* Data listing
:::

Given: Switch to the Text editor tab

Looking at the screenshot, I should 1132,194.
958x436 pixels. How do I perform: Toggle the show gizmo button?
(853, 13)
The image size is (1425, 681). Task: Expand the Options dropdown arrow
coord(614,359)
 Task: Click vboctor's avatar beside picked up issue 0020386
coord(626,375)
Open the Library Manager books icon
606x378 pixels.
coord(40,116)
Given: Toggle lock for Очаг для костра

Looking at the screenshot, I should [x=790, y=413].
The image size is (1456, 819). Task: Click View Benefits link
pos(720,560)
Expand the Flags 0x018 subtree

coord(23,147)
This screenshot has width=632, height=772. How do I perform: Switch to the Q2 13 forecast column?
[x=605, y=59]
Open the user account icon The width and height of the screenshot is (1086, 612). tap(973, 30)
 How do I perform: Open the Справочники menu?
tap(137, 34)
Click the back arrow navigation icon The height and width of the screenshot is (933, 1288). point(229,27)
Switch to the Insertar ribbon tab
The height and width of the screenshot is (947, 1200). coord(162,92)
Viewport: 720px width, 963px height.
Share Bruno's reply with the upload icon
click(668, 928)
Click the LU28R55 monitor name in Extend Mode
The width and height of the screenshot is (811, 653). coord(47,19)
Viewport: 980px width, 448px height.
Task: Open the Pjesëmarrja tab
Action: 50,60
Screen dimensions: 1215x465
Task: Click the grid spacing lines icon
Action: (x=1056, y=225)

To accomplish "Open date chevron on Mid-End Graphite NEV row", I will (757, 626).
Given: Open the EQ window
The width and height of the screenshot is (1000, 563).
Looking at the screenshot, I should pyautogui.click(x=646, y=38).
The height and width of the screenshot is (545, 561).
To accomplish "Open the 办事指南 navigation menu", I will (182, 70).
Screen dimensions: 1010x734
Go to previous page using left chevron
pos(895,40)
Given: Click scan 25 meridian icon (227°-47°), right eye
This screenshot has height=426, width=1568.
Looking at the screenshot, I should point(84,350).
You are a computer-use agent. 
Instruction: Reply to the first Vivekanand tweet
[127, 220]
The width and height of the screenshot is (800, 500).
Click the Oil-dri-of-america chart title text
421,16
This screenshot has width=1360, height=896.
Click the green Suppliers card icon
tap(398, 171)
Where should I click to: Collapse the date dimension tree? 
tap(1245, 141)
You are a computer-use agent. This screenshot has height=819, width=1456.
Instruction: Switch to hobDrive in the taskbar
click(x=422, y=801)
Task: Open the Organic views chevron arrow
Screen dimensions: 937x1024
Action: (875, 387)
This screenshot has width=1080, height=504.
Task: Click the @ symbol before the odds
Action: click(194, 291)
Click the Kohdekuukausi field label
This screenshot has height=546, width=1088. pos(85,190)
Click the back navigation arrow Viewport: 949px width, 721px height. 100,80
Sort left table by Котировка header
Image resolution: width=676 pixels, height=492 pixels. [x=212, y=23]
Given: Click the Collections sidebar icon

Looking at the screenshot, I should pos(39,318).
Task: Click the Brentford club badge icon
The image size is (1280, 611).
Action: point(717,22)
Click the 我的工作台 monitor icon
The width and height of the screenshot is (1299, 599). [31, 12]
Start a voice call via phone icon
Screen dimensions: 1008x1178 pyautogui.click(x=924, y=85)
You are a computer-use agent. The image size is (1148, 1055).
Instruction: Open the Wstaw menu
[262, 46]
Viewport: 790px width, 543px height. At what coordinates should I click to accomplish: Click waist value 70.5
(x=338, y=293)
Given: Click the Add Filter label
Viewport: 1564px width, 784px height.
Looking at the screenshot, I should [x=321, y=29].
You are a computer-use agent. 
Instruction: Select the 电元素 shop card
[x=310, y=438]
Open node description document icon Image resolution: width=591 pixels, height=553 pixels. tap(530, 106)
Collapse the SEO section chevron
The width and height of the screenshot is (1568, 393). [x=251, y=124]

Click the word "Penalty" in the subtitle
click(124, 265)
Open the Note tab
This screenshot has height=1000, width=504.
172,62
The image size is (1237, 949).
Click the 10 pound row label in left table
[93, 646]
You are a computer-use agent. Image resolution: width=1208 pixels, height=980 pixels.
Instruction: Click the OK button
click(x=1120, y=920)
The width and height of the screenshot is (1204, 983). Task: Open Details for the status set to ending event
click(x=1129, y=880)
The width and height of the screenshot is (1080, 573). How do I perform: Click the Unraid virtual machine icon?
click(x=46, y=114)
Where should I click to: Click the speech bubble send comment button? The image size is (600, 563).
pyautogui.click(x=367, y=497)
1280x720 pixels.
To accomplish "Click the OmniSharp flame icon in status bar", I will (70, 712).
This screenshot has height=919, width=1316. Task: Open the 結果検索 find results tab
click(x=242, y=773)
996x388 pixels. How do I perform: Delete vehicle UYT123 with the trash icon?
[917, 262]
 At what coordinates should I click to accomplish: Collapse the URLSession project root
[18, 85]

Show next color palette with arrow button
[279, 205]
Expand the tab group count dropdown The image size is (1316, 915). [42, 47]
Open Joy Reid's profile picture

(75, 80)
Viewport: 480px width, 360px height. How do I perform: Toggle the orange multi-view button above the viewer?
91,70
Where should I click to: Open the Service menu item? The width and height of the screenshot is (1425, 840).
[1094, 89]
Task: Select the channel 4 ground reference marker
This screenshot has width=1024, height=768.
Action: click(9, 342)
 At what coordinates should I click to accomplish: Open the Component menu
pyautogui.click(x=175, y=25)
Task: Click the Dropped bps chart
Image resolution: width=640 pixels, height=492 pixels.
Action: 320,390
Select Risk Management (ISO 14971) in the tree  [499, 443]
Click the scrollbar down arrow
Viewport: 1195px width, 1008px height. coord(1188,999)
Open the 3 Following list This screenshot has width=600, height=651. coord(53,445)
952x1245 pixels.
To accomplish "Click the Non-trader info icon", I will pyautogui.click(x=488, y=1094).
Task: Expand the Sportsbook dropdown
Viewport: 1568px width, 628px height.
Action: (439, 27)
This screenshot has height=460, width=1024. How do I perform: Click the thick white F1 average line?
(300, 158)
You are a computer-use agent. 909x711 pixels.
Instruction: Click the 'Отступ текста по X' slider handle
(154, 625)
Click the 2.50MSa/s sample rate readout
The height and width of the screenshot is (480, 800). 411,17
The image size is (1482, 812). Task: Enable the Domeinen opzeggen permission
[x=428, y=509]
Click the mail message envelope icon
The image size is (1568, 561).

:::

Copy out every one of the records above line for line, with no changes.

* RESPONSE
Given: Switch to the Text editor tab

Looking at the screenshot, I should 1132,194.
958x436 pixels. How do I perform: Toggle the show gizmo button?
(853, 13)
The image size is (1425, 681). Task: Expand the Options dropdown arrow
coord(614,359)
 Task: Click vboctor's avatar beside picked up issue 0020386
coord(626,375)
Open the Library Manager books icon
606x378 pixels.
coord(40,116)
Given: Toggle lock for Очаг для костра

Looking at the screenshot, I should [x=790, y=413].
The image size is (1456, 819). Task: Click View Benefits link
pos(720,560)
Expand the Flags 0x018 subtree

coord(23,147)
This screenshot has width=632, height=772. How do I perform: Switch to the Q2 13 forecast column?
[x=605, y=59]
Open the user account icon The width and height of the screenshot is (1086, 612). tap(973, 30)
 How do I perform: Open the Справочники menu?
tap(137, 34)
Click the back arrow navigation icon The height and width of the screenshot is (933, 1288). point(229,27)
Switch to the Insertar ribbon tab
The height and width of the screenshot is (947, 1200). coord(162,92)
Viewport: 720px width, 963px height.
Share Bruno's reply with the upload icon
click(668, 928)
Click the LU28R55 monitor name in Extend Mode
The width and height of the screenshot is (811, 653). coord(47,19)
Viewport: 980px width, 448px height.
Task: Open the Pjesëmarrja tab
Action: 50,60
Screen dimensions: 1215x465
Task: Click the grid spacing lines icon
Action: (x=1056, y=225)

To accomplish "Open date chevron on Mid-End Graphite NEV row", I will (757, 626).
Given: Open the EQ window
The width and height of the screenshot is (1000, 563).
Looking at the screenshot, I should pyautogui.click(x=646, y=38).
The height and width of the screenshot is (545, 561).
To accomplish "Open the 办事指南 navigation menu", I will (182, 70).
Screen dimensions: 1010x734
Go to previous page using left chevron
pos(895,40)
Given: Click scan 25 meridian icon (227°-47°), right eye
This screenshot has height=426, width=1568.
Looking at the screenshot, I should point(84,350).
You are a computer-use agent. 
Instruction: Reply to the first Vivekanand tweet
[127, 220]
The width and height of the screenshot is (800, 500).
Click the Oil-dri-of-america chart title text
421,16
This screenshot has width=1360, height=896.
Click the green Suppliers card icon
tap(398, 171)
Where should I click to: Collapse the date dimension tree? 
tap(1245, 141)
You are a computer-use agent. This screenshot has height=819, width=1456.
Instruction: Switch to hobDrive in the taskbar
click(x=422, y=801)
Task: Open the Organic views chevron arrow
Screen dimensions: 937x1024
Action: (875, 387)
This screenshot has width=1080, height=504.
Task: Click the @ symbol before the odds
Action: click(194, 291)
Click the Kohdekuukausi field label
This screenshot has height=546, width=1088. pos(85,190)
Click the back navigation arrow Viewport: 949px width, 721px height. 100,80
Sort left table by Котировка header
Image resolution: width=676 pixels, height=492 pixels. [x=212, y=23]
Given: Click the Collections sidebar icon

Looking at the screenshot, I should pos(39,318).
Task: Click the Brentford club badge icon
The image size is (1280, 611).
Action: point(717,22)
Click the 我的工作台 monitor icon
The width and height of the screenshot is (1299, 599). [31, 12]
Start a voice call via phone icon
Screen dimensions: 1008x1178 pyautogui.click(x=924, y=85)
You are a computer-use agent. The image size is (1148, 1055).
Instruction: Open the Wstaw menu
[262, 46]
Viewport: 790px width, 543px height. At what coordinates should I click to accomplish: Click waist value 70.5
(x=338, y=293)
Given: Click the Add Filter label
Viewport: 1564px width, 784px height.
Looking at the screenshot, I should [x=321, y=29].
You are a computer-use agent. 
Instruction: Select the 电元素 shop card
[x=310, y=438]
Open node description document icon Image resolution: width=591 pixels, height=553 pixels. tap(530, 106)
Collapse the SEO section chevron
The width and height of the screenshot is (1568, 393). [x=251, y=124]

Click the word "Penalty" in the subtitle
click(124, 265)
Open the Note tab
This screenshot has height=1000, width=504.
172,62
The image size is (1237, 949).
Click the 10 pound row label in left table
[93, 646]
You are a computer-use agent. Image resolution: width=1208 pixels, height=980 pixels.
Instruction: Click the OK button
click(x=1120, y=920)
The width and height of the screenshot is (1204, 983). Task: Open Details for the status set to ending event
click(x=1129, y=880)
The width and height of the screenshot is (1080, 573). How do I perform: Click the Unraid virtual machine icon?
click(x=46, y=114)
Where should I click to: Click the speech bubble send comment button? The image size is (600, 563).
pyautogui.click(x=367, y=497)
1280x720 pixels.
To accomplish "Click the OmniSharp flame icon in status bar", I will (70, 712).
This screenshot has height=919, width=1316. Task: Open the 結果検索 find results tab
click(x=242, y=773)
996x388 pixels. How do I perform: Delete vehicle UYT123 with the trash icon?
[917, 262]
 At what coordinates should I click to accomplish: Collapse the URLSession project root
[18, 85]

Show next color palette with arrow button
[279, 205]
Expand the tab group count dropdown The image size is (1316, 915). [42, 47]
Open Joy Reid's profile picture

(75, 80)
Viewport: 480px width, 360px height. How do I perform: Toggle the orange multi-view button above the viewer?
91,70
Where should I click to: Open the Service menu item? The width and height of the screenshot is (1425, 840).
[1094, 89]
Task: Select the channel 4 ground reference marker
This screenshot has width=1024, height=768.
Action: click(9, 342)
 At what coordinates should I click to accomplish: Open the Component menu
pyautogui.click(x=175, y=25)
Task: Click the Dropped bps chart
Image resolution: width=640 pixels, height=492 pixels.
Action: 320,390
Select Risk Management (ISO 14971) in the tree  [499, 443]
Click the scrollbar down arrow
Viewport: 1195px width, 1008px height. coord(1188,999)
Open the 3 Following list This screenshot has width=600, height=651. coord(53,445)
952x1245 pixels.
To accomplish "Click the Non-trader info icon", I will pyautogui.click(x=488, y=1094).
Task: Expand the Sportsbook dropdown
Viewport: 1568px width, 628px height.
Action: (439, 27)
This screenshot has height=460, width=1024. How do I perform: Click the thick white F1 average line?
(300, 158)
You are a computer-use agent. 909x711 pixels.
Instruction: Click the 'Отступ текста по X' slider handle
(154, 625)
Click the 2.50MSa/s sample rate readout
The height and width of the screenshot is (480, 800). 411,17
The image size is (1482, 812). Task: Enable the Domeinen opzeggen permission
[x=428, y=509]
Click the mail message envelope icon
The image size is (1568, 561).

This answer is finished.